Based on an initial investigation into LGBTQ-themed Yahoo Groups that came up using site search, I limited the scope to two emergent categories. First, what I defined as Public, Non-Active Groups, which had no substantive (aka non-spam) posts within the last six months and over 100 members at the time of their collection. This focus on larger, non-active public groups eliminated many smaller geographically-specific community groups, which were likely to have more personally identifiable information (PII).
The second category were Public or Private Active Groups, where I specifically reached out to moderators about the possibility of preserving groups. Functionally, moderators represented a kind of community partner, who was not only familiar with in-community privacy norms but could also make members aware of the impending preservation and offer them right of refusal on having their content preserved. I provided moderators who responded to my initial outreach with a donation form, where they submitted a group description, attached copies of any group-relevant images (such as logos, etc), lists of email addresses to be excluded from preservation, and access restrictions. Access restrictions in particular were meant to give donors more control over who could see the archives—either the QDHP curators could approve requests, or an individual designated by the donor could make that call.

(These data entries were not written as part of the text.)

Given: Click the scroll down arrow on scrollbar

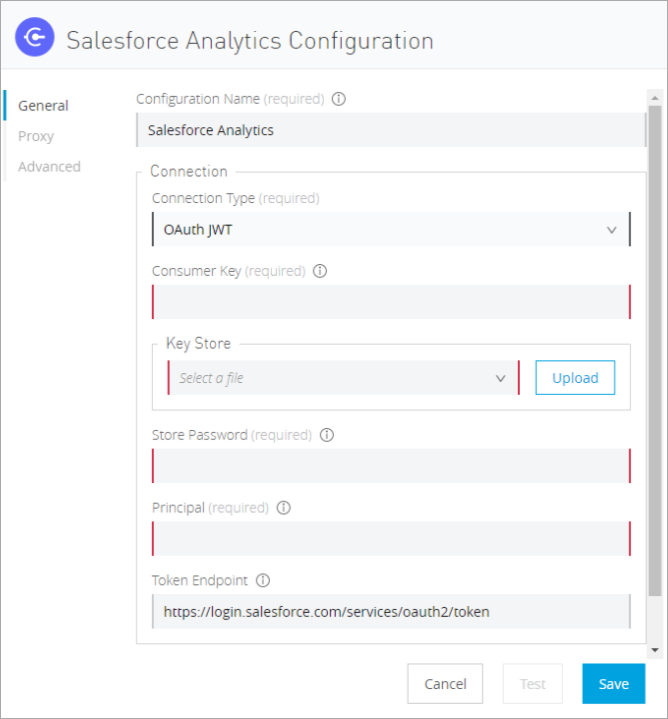Looking at the screenshot, I should click(655, 650).
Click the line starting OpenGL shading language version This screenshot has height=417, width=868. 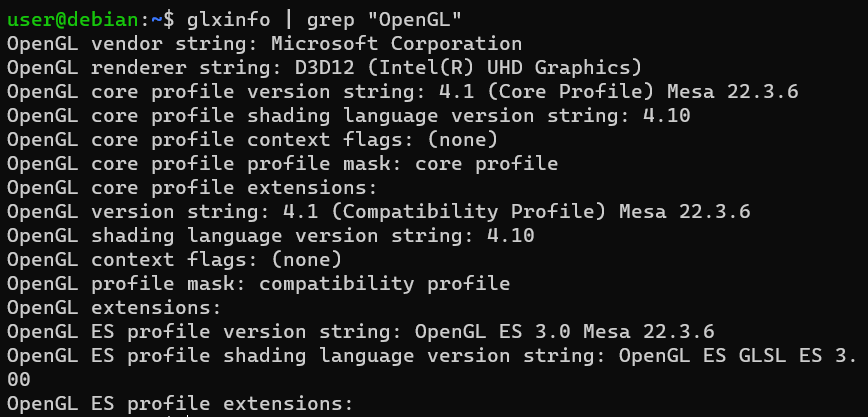coord(270,235)
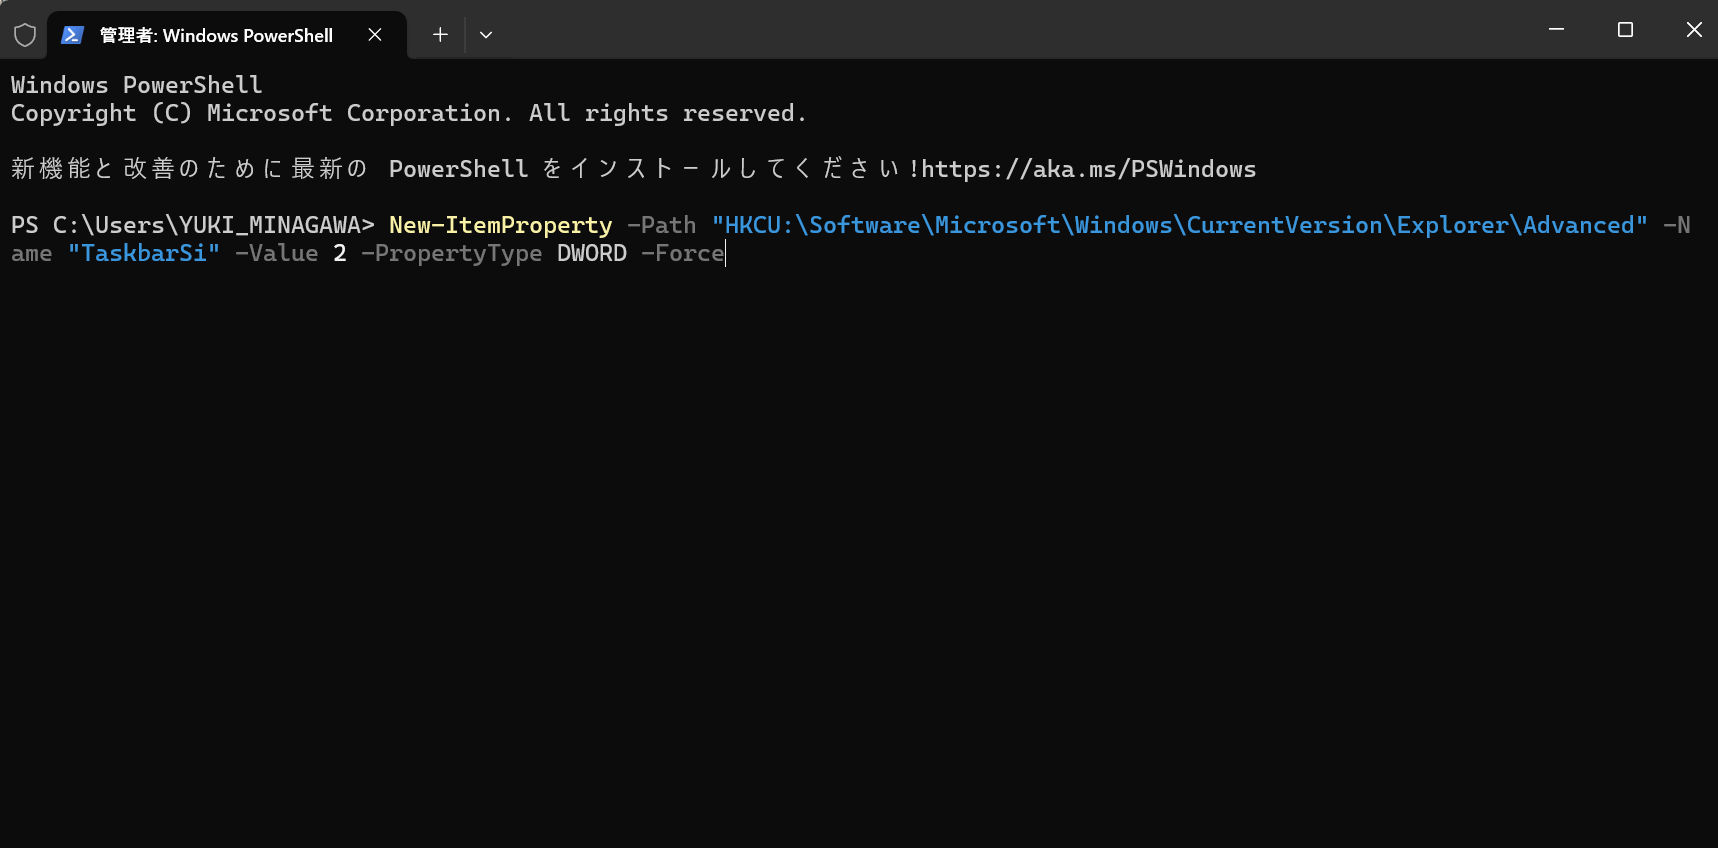
Task: Click the shield icon in the title bar
Action: click(x=25, y=35)
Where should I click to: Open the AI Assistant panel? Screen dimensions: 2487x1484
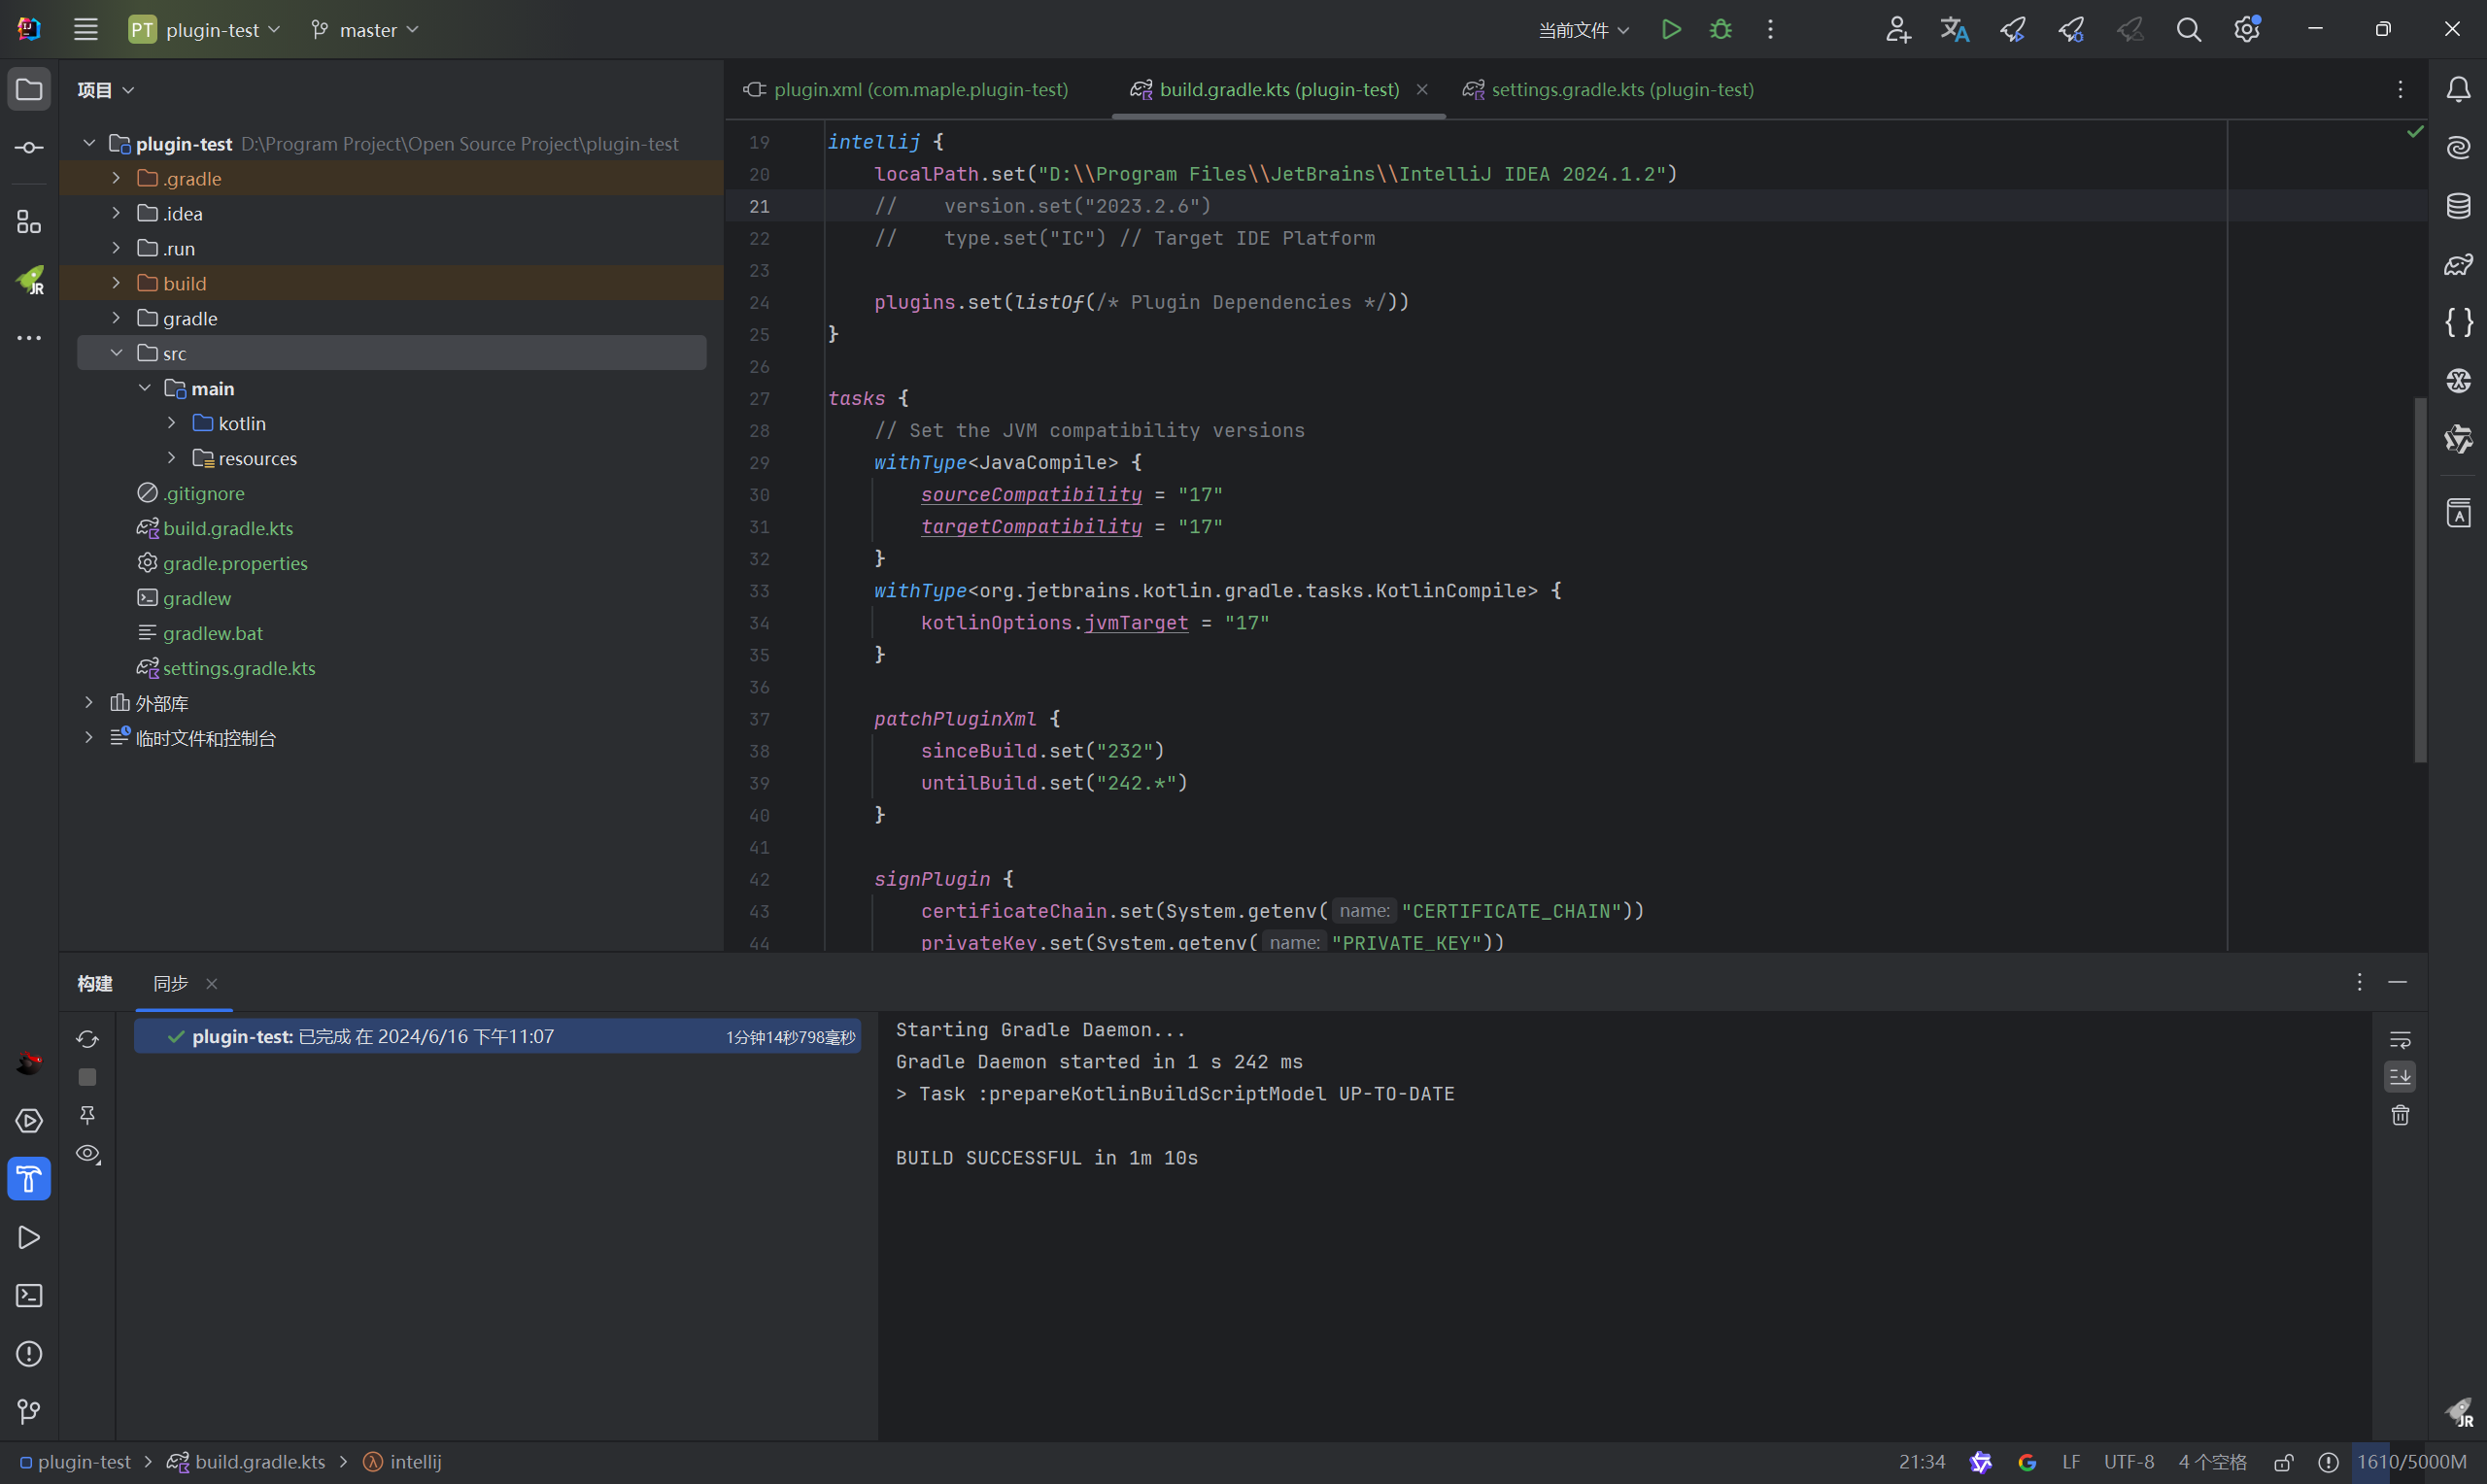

In the end, the project’s limited scope and necessity of moderator involvement meant only a small portion of all existing LGBTQ-themed Yahoo Groups were preserved. Yet what might otherwise be seen as “data loss” is, in my view, actually an acknowledgement of web archives’ limitations. As Mel Hogan argues, “while there may be no definitive endpoints to digital flows circulating through the Web, the interception of particular nodes, as moments of interruption, can in itself serve to frame the online archive as a moving memory.”4 For LGBTQ folks, I would argue this movement includes moving on, eschewing preserving all digital traces for first valuing the embodied experiences of the individuals who produced them.